Destilaba dulzura al pronunciarlo y eran sus envites más potentes al
atravesar mi carne. Así pues, me sentí Alba. Olvidé mi nombre y lo
asumí en mi mente.
Así, noche tras noche. Siendo
secretaria de día y dama enamorada de noche.
Lo busqué en internet sin
hallar otra huella que sus datos inscritos en el árbol genealógico
de los Ansúrez. Registradas quedaron sus fechas de nacimiento y
muerte. Vivió veintitrés años. Mi nombre, o el de Alba siendo
precisos, no aparecía unido por ninguna linea, por tanto nunca fui
su esposa. Aunque sí su amante. De eso, mis sentidos no guardaban
duda.
Cada noche dormía con la
esperanza de solicitar respuestas a las preguntas que me acosaban,
pero una vez caía en el trance de sus caricias, quedaba olvidada la
cordura.
La noche de todos los santos
me até una cinta roja a la muñeca con la intención de recordar y,
para mi sorpresa, la llevó Alba en el sueño. Antes de que me diera
el último beso le supliqué que me hablara de la historia de ambos.
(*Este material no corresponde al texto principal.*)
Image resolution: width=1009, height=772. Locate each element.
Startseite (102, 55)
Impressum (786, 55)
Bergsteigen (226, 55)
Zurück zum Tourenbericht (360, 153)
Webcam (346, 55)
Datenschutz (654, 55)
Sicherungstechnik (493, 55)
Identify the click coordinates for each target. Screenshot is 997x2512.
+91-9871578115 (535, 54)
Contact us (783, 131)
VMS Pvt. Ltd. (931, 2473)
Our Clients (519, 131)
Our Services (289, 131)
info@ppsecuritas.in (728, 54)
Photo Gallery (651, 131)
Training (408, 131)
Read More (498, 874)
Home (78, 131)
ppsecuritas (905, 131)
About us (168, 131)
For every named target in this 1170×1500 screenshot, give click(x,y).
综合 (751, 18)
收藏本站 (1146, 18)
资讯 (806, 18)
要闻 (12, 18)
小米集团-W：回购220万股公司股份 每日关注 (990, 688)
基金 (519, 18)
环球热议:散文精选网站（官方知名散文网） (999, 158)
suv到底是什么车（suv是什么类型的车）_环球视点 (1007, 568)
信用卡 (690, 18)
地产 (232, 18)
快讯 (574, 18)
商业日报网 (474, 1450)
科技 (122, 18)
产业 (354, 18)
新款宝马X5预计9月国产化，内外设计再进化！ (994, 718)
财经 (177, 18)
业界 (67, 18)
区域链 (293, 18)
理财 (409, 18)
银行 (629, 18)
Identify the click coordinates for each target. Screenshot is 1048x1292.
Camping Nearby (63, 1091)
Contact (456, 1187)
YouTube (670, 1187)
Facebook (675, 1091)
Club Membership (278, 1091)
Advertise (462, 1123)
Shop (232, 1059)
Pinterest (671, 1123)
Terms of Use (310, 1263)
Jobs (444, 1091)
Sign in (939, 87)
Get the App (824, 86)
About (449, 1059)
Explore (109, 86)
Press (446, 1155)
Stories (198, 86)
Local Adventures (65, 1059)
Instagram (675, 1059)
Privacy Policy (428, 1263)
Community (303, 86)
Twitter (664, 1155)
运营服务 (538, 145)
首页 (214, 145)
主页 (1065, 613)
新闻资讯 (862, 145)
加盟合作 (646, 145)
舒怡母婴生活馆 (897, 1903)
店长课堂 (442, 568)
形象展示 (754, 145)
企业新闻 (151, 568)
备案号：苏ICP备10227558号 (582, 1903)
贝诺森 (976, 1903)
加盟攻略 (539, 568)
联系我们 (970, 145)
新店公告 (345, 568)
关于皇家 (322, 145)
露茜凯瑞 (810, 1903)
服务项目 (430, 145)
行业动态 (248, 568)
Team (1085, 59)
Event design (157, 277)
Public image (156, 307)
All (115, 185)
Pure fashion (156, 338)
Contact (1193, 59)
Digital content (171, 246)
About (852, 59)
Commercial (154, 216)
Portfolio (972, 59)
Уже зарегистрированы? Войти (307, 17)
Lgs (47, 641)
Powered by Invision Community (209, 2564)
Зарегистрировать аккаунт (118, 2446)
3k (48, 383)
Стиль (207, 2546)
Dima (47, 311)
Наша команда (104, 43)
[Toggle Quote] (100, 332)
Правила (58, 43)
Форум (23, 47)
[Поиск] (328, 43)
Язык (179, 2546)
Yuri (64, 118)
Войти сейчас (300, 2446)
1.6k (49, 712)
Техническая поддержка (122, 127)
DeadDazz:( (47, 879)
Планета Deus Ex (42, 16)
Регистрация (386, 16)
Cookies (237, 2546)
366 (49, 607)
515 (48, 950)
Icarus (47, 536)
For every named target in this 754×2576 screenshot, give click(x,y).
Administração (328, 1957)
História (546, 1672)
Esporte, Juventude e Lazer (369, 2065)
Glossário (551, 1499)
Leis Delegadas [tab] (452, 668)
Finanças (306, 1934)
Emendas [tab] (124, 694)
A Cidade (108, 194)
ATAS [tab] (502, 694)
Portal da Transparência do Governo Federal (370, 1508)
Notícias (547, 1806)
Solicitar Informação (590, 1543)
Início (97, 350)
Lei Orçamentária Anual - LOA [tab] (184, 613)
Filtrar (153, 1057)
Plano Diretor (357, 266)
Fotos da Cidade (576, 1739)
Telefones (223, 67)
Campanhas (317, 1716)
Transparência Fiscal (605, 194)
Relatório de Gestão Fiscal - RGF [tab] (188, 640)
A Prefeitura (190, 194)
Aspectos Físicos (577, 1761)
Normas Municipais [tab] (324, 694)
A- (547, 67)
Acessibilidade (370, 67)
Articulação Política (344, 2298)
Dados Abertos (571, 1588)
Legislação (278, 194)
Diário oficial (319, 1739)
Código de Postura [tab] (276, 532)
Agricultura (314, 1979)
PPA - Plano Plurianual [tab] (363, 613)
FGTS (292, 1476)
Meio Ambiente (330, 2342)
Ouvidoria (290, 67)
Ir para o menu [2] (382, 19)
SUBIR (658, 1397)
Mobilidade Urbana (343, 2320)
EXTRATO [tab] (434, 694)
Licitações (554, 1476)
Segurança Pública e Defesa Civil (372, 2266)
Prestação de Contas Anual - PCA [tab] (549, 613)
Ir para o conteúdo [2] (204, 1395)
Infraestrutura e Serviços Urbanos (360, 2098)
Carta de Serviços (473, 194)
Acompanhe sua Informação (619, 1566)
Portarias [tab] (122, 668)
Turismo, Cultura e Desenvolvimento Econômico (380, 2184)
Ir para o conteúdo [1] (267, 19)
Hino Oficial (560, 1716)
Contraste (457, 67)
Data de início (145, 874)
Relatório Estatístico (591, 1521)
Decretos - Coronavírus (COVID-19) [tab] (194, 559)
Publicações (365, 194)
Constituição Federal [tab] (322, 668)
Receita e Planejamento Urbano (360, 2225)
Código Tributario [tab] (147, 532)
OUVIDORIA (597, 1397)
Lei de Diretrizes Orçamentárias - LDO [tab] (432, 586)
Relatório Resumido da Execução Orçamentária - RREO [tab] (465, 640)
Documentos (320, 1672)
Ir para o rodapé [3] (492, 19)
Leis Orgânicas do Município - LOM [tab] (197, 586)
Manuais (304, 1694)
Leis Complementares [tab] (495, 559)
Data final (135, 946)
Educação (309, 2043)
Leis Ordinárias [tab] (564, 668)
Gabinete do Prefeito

Con una tenue sonrisa, me replicó Mañana,
ve tú a buscarme.
Y
heme aquí. Frente a la verja. El cerrojo está abierto. Con andar
pausado y el corazón latiendo me adentro en la cámara y contemplo
su sarcófago. Un escabel de piedra en un costado me invita a
acercarme. Me subo a él y me permito el anhelo de perfilar el
contorno de piedra de su rostro con mis dedos cálidos. Entonces
siento que el calor traspasa cada fibra de su cuerpo. Abre los ojos.
Susurra Alba.
Y el frío poco a poco se apodera de mis miembros, de mis huesos, de
mis órganos... Y me hago piedra con él, abrazada a su silueta. Sin
mente, sin recuerdos, sin presente.
Rodrigo
y Alba, solamente.
Nota: Relato destinado a conmemorar la pasada noche de difuntos.
Es un relato magnifico que nos dice muchas cosas y entre ellas que la belleza de piedra de una estatua puede llegar a llenar el corazón de los poetas.